L'ancien ministre du plan admet que la réélection de Hugo Chavez en 2012 et l'élection de son successeur, Nicolas Maduro, en 2013, ont été remportées moyennant le recours à des fonds publics hors budget de l'Etat qui ont mis en danger les équilibres économiques. Il dénonce l' « octroi de ressources massives à tous ceux qui les sollicitent » , ainsi que l' « improvisation de cadres sans expérience et les nominations inadéquates pour la gestion des grands fonds de l'Etat » .
Selon lui, « gâchis et malversations » règnent au pays du « socialisme bolivarien » . Le système de contrôle des changes est pointé du doigt comme « un foyer de corruption » . M. Giordani relève les soupçons pesant sur les cagnottes opaques mises en place par Chavez, à commencer par le Fonds pour le développement national (Fonden), opéré par la présidence de la République de manière discrétionnaire.
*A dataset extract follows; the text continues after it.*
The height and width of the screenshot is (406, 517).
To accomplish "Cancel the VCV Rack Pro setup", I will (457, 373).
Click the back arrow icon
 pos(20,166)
« Ce qu'a révélé la sortie de Jorge Giordani du ministère du plan est le niveau de corruption au sein du gouvernement, écrit sur son blog l'opposant Henrique Capriles Radonski, ex-candidat à l'élection présidentielle. Admettre qu'en 2012 l'accès et l'utilisation des ressources ont été "portés à des niveaux extrêmes" pour remporter une réélection montre la grande décomposition morale de ceux qui gouvernent. » M. Maduro, lui, a traité l'ex-ministre de « traître » .
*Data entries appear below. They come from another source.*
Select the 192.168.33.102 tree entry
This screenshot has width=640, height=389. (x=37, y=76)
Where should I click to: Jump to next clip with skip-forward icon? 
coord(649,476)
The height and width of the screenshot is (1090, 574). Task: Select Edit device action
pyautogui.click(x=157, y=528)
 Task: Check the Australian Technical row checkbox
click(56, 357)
Depuis l'arrivée au pouvoir de Chavez en 1999, M. Giordani avait occupé le ministère du plan presque sans discontinuer, à l'exception de deux interruptions d'un an. Ce doctrinaire a été le principal architecte de l'emprise croissante de l'Etat, qui a débouché sur le démantèlement de la production nationale, une dépendance accrue à l'égard du pétrole, la récession, l'hyperinflation, un endettement record, la dévaluation de la monnaie et les pénuries.
« Bombe atomique »
Sur les réseaux sociaux et les forums sur Internet, le débat fait rage. Le coordinateur des cercles bolivariens (chavistes) a qualifié la lettre de M. Giordani de « bombe atomique » . Le site Web Aporrea (chaviste), qui véhiculait des critiques croissantes contre M. Maduro, est partagé entre détracteurs et partisans. Le politologue Nicmar Evans regrette que ceux qui ont dénoncé un « siphonnage » de 22 milliards de dollars (16 milliards d'euros), somme qui aurait disparu des comptes de l'organisme chargé du contrôle des devises, aient dû quitter le gouvernement, alors que les auteurs du détournement sont restés.
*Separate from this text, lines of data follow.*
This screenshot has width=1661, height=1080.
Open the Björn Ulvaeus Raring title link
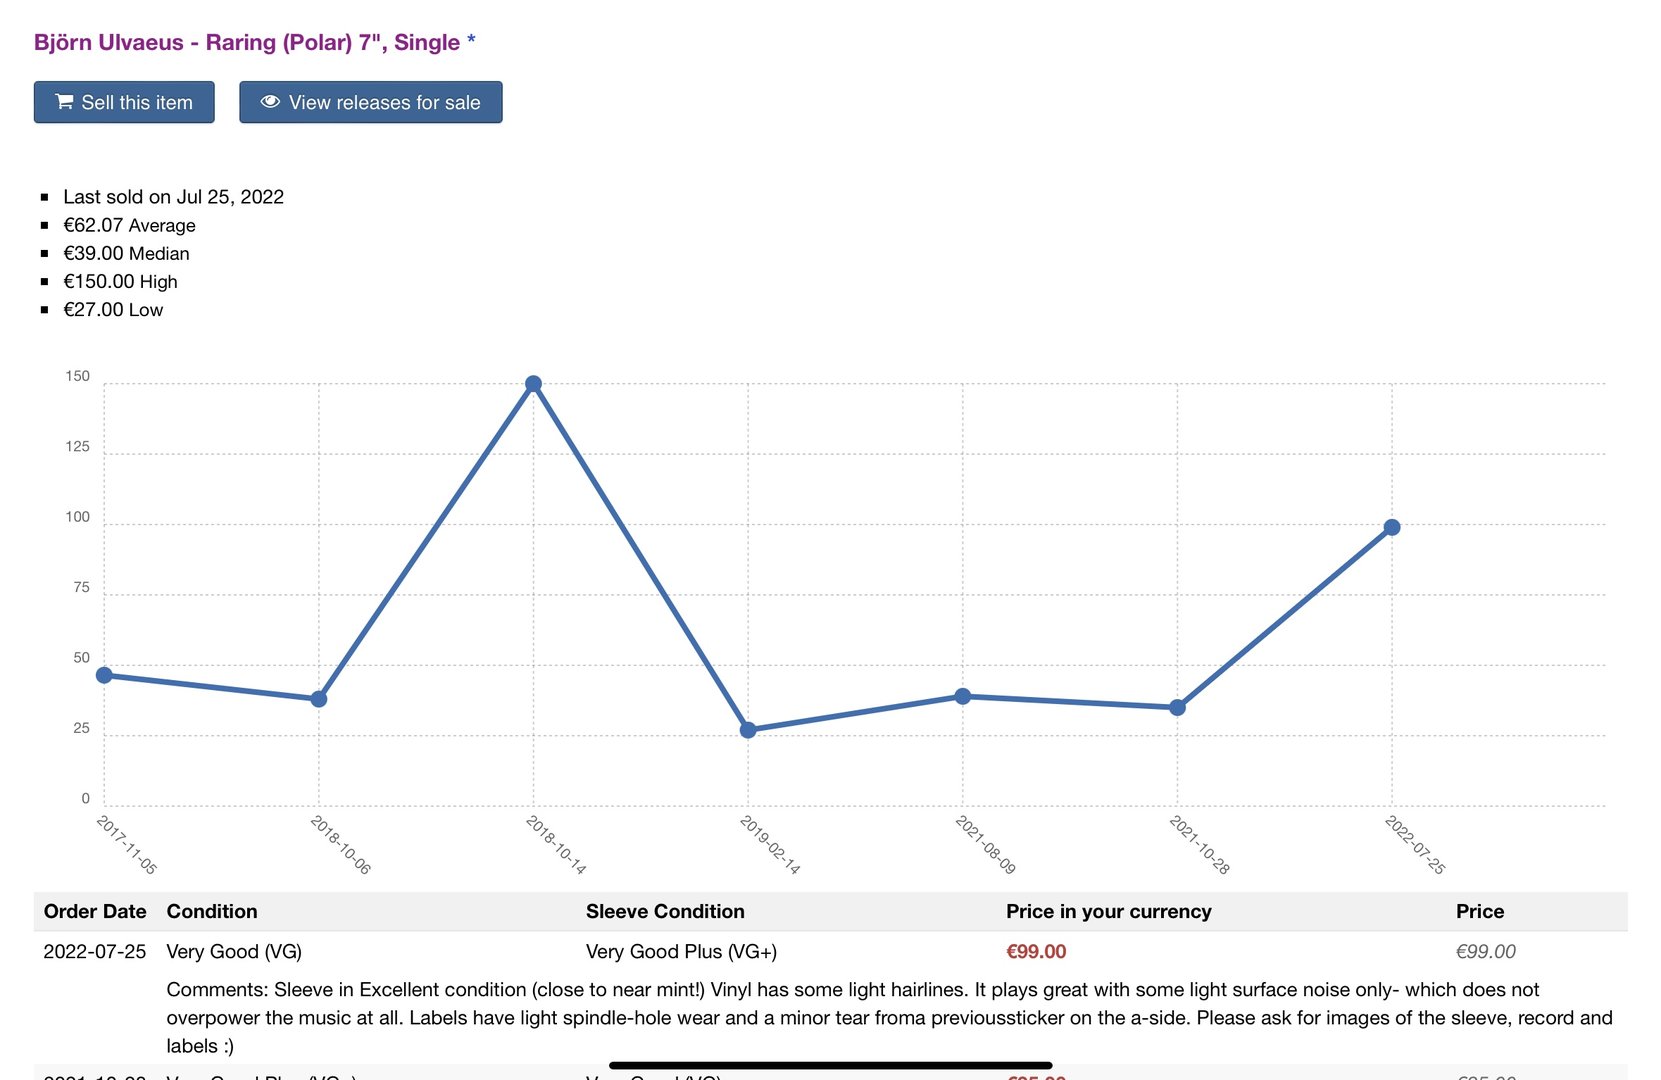point(254,42)
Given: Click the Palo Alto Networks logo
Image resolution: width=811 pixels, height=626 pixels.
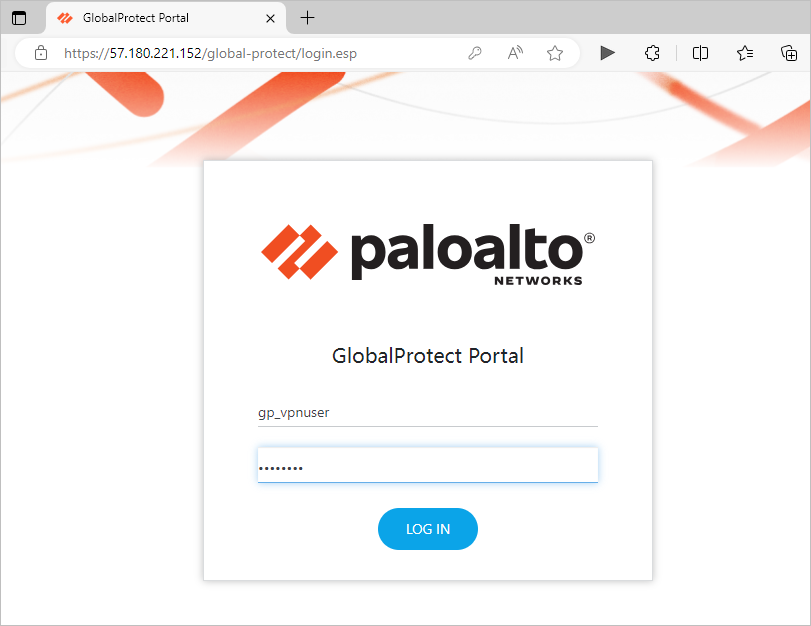Looking at the screenshot, I should pos(428,254).
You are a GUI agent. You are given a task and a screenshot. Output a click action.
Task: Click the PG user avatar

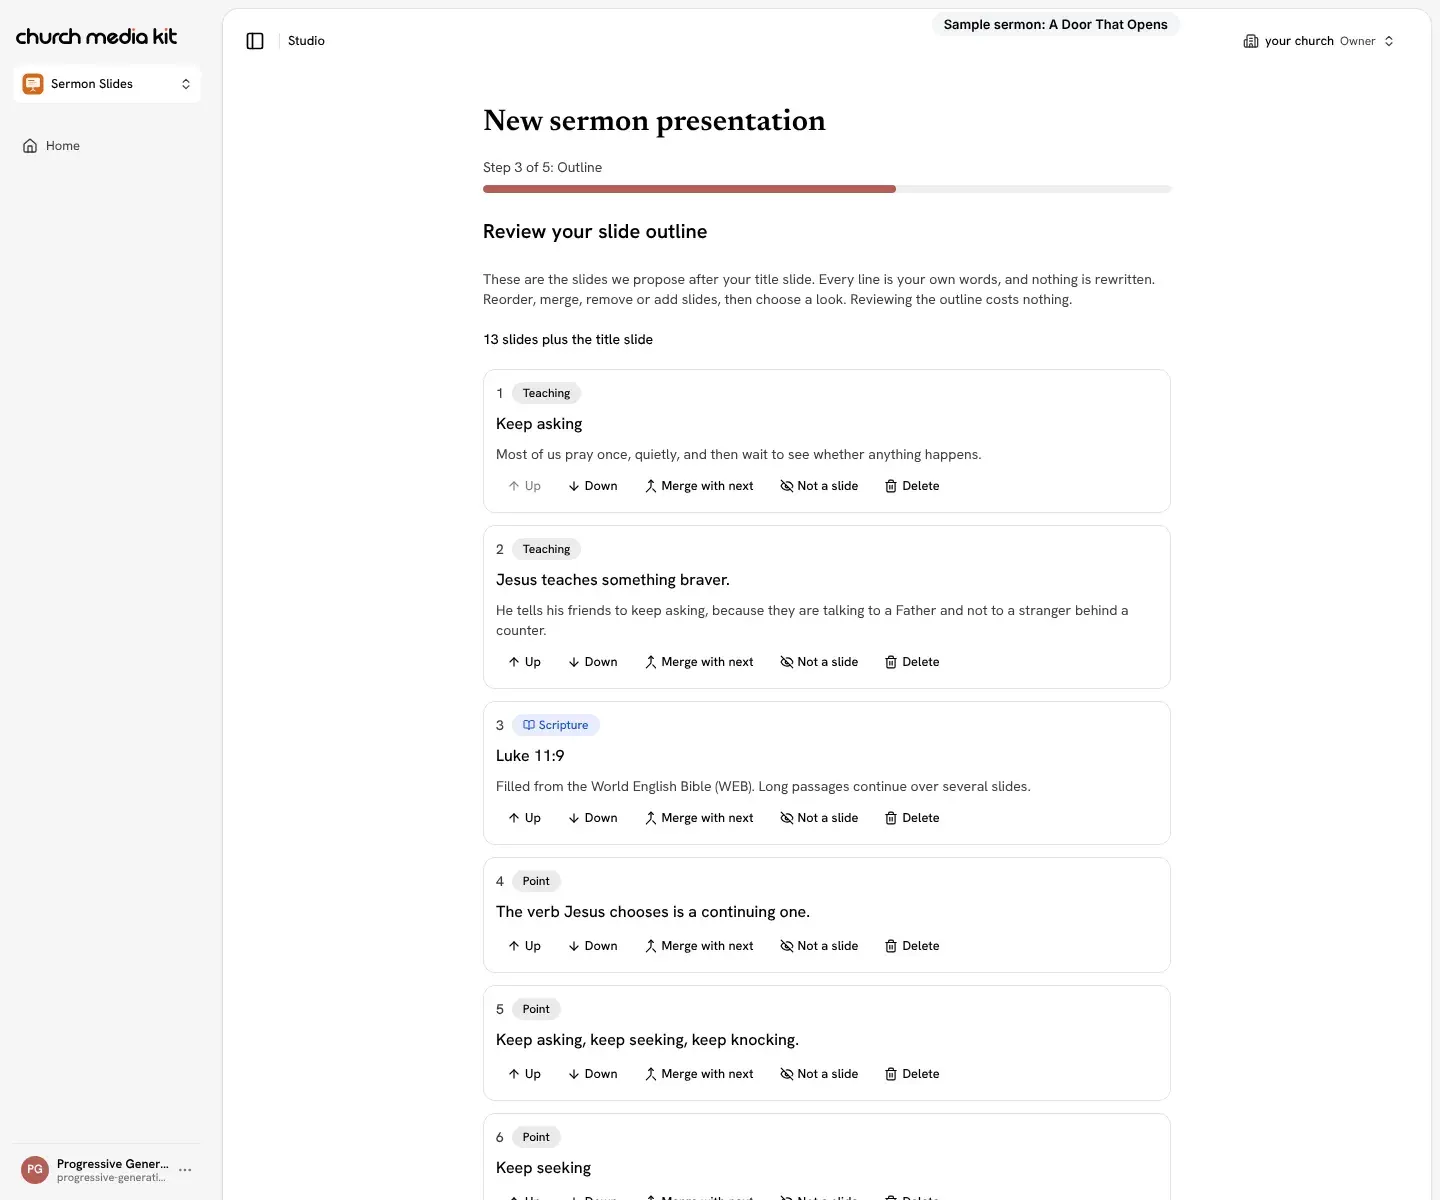[x=35, y=1169]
Les pourfendeurs du « Judas » abondent, mais il se trouve tout de même des audacieux pour pousser le bouchon plus loin. Ainsi, le militant chaviste Claudio Dominguez estime que « tout est en train de devenir une immense farce » , à commencer par le PSUV, « un parti où il y a beaucoup de gens uniquement parce que c'est un parti de gouvernement » .
Ancien conseiller du président Chavez, le théoricien d'extrême gauche Heinz Dieterich estime qu'il s'agit « d'un des gouvernements les plus ineptes de l'histoire d'Amérique latine, car il avait tout - les forces armées, une majorité aux élections, le Parlement, les médias et de l'argent en abondance -, mais il n'a rien fait » .
A en croire les sondages, à peine un Vénézuélien sur trois soutient le chef de l'Etat. Au congrès du PSUV, seule la confirmation de sa présidence devrait être votée par les délégués, privés d'élection d'une nouvelle direction pour ne pas raviver les disputes internes.